**Challenge:** Reproduce every one of the following lines, requests included, and multiply each coordinate in the answers by 1.35, rounding to whole numbers with halves going up. Omit the pictures.

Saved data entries
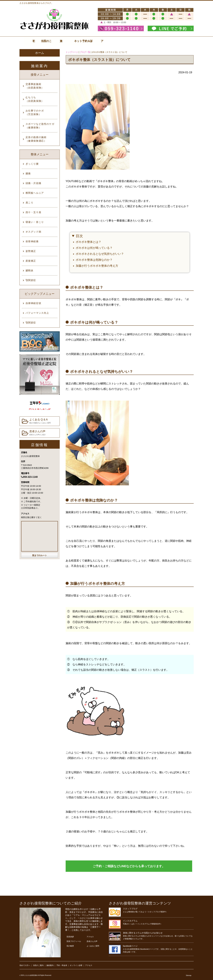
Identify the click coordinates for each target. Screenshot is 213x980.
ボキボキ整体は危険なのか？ (94, 260)
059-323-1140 (29, 477)
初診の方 (38, 41)
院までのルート (39, 555)
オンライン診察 (76, 965)
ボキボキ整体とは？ (88, 242)
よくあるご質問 (93, 946)
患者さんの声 (34, 433)
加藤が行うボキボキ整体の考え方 (97, 266)
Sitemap (189, 975)
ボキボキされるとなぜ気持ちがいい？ (100, 254)
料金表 (124, 41)
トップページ (72, 52)
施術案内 (96, 41)
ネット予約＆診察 (153, 41)
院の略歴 (70, 946)
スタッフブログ (130, 908)
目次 (79, 236)
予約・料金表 (62, 965)
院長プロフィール (74, 941)
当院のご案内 (67, 41)
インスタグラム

**Written solution:**
Identify the click coordinates for each target. Screenshot is 213x980.
ボキボキ整体は危険なのか？ (127, 351)
059-323-1140 (39, 644)
初診の方 (51, 55)
院までのルート (53, 749)
オンライン診察 (103, 1303)
ボキボキ整体とは？ (119, 327)
よくあるご質問 (126, 1277)
患者さんの声 (46, 585)
加藤が行うボキボキ整体の考え方 (131, 359)
Sitemap (255, 1316)
ボキボキされるとなぜ気持ちがいい？ (135, 343)
料金表 (167, 55)
トップページ (97, 70)
施術案内 (130, 55)
ネット予約＆診察 (207, 55)
院の略歴 (95, 1277)
スタッフブログ (176, 1226)
目次 (107, 319)
予約・料金表 (84, 1303)
院長プロフィール (100, 1270)
当院のご案内 (90, 55)
インスタグラム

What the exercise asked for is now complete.